In materia di distanze tra fabbricati, sono principi inderogabili della legislazione statale sul governo del territorio (ai sensi degli artt. 873 Cod. civ. e 9 D.M. 2 aprile 1968 n. 1444, applicativo dell’art. 41 quinquies L. 17 agosto 1942 n. 1150, introdotto dall’art. 17 L. 6 agosto 1967 n. 765) quelli secondo i quali la distanza minima è determinata dalla legge statale, in sede locale (entro limiti di ragionevolezza) si possono solo fissare limiti maggiori e le deroghe locali devono essere previste in strumenti urbanistici funzionali ad un assetto complessivo ed unitario di determinate zone del territorio e non ai rapporti tra vicini isolatamente considerati.
La possibilità di costruire sul confine è consentita soltanto se vi è la possibilità di costruire in aderenza rispetto ad un fabbricato già edificato e non laddove il fabbricato già esistente non sia stato costruito sul confine, ma discosto da esso (Cons. St., Sez. V, 27 aprile 2012, n. 2458; Id., 13 gennaio 2004, n. 46). Al suddetto precetto soggiacciono anche le costruzioni destinate a ricovero per autovetture: la tettoia di dimensioni sufficienti al parcheggio di un’autovettura, pur avendo pareti laterali a graticcio, va considerata alla stregua di una costruzione col conseguente obbligo di osservanza delle distanze legali ai sensi dell’art. 873 Cod. civ., in quanto essa è idonea a creare intercapedini pregiudizievoli alla sicurezza e alla salubrità del godimento della proprietà” (Cons. St., Sez. II, 10 novembre 2004, n. 3523).

-------------------------

Quesito scritto 1 » Riporta dal brano sulle distanze tra fabbricati il tratto che va da "La possibilità di costruire sul" fino a "2004, n. 3523).".
Quesito scritto 2 »
Rispondi in base al brano sulle distanze tra fabbricati:
(a) Da quale legge è determinata la distanza minima?
(b) A quale condizione è consentito costruire sul confine?
(c) Come va considerata una tettoia di dimensioni sufficienti al parcheggio di un'autovettura?

Dati registrati »
-------------------------

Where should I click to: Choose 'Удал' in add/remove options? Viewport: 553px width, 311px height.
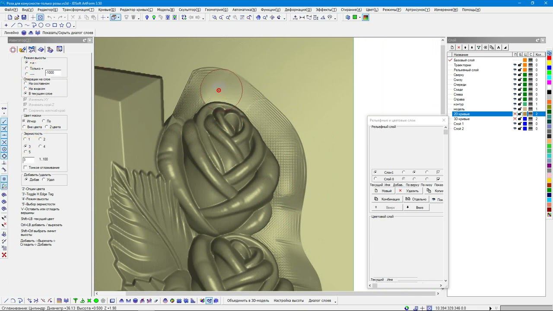pos(44,179)
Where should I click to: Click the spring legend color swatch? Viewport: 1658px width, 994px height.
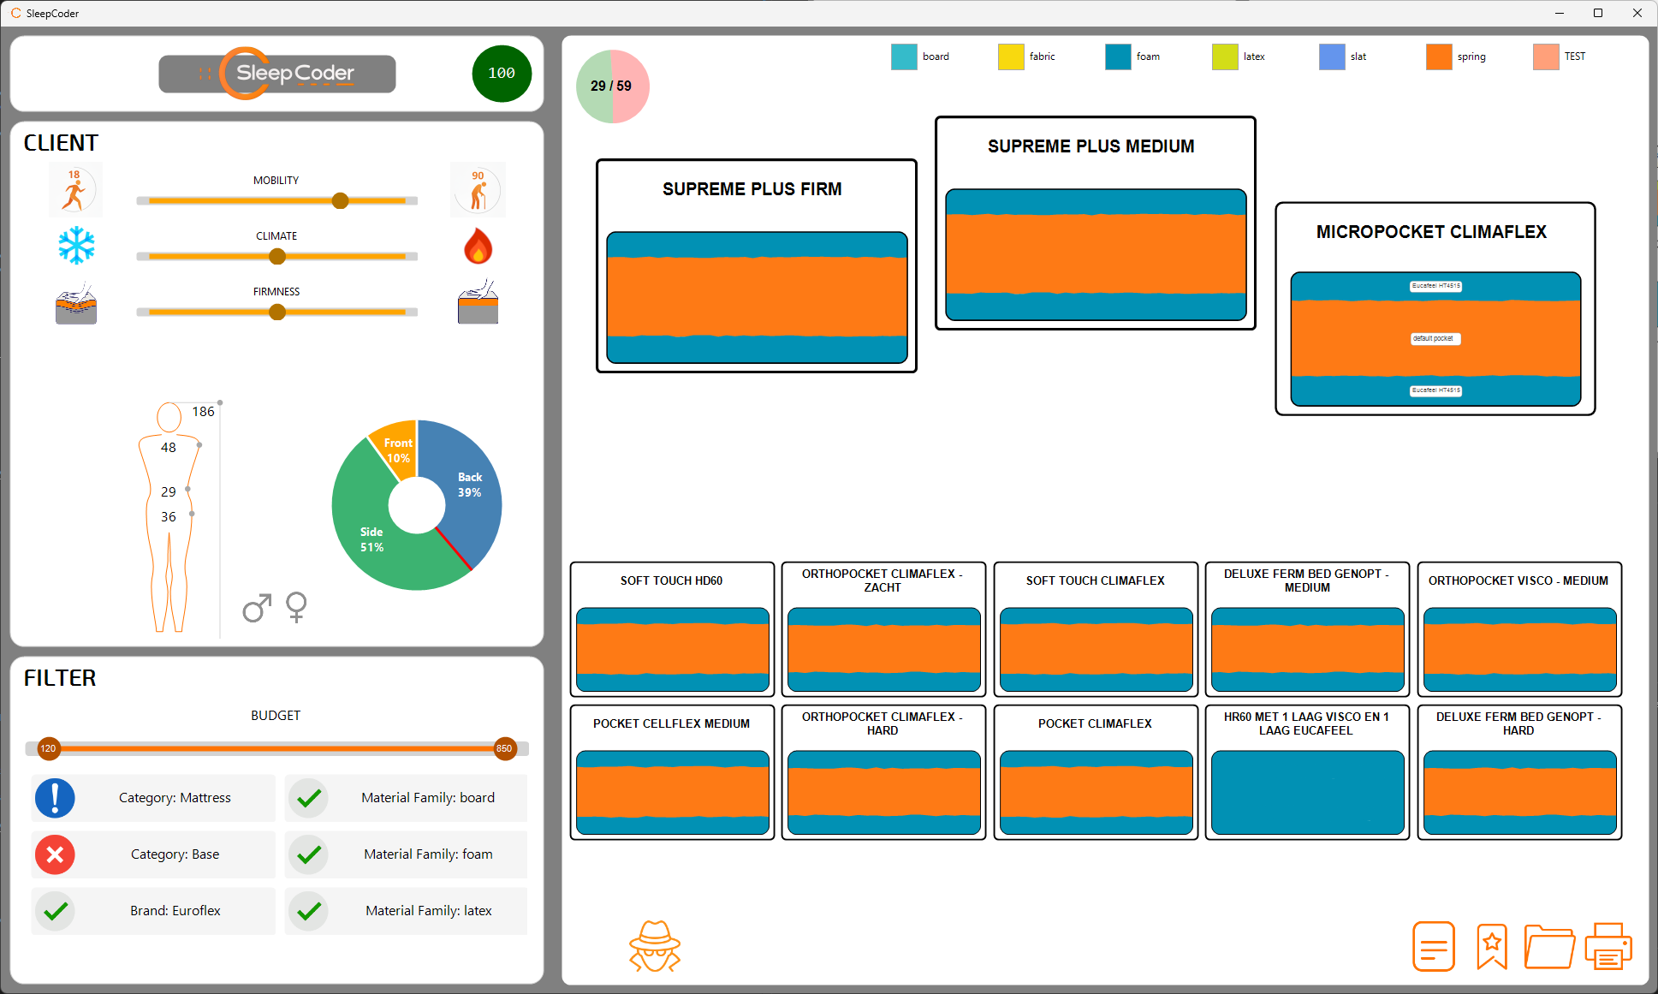[x=1438, y=57]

-------------------------

Risposta corretta 1 »
La possibilità di costruire sul confine è consentita soltanto se vi è la possibilità di costruire in aderenza rispetto ad un fabbricato già edificato e non laddove il fabbricato già esistente non sia stato costruito sul confine, ma discosto da esso (Cons. St., Sez. V, 27 aprile 2012, n. 2458; Id., 13 gennaio 2004, n. 46). Al suddetto precetto soggiacciono anche le costruzioni destinate a ricovero per autovetture: la tettoia di dimensioni sufficienti al parcheggio di un’autovettura, pur avendo pareti laterali a graticcio, va considerata alla stregua di una costruzione col conseguente obbligo di osservanza delle distanze legali ai sensi dell’art. 873 Cod. civ., in quanto essa è idonea a creare intercapedini pregiudizievoli alla sicurezza e alla salubrità del godimento della proprietà” (Cons. St., Sez. II, 10 novembre 2004, n. 3523).

Risposta corretta 2 »
(a) Dalla legge statale.
(b) Soltanto se vi è la possibilità di costruire in aderenza rispetto a un fabbricato già edificato.
(c) Alla stregua di una costruzione, con il conseguente obbligo di osservare le distanze legali ai sensi dell'art. 873 Cod. civ.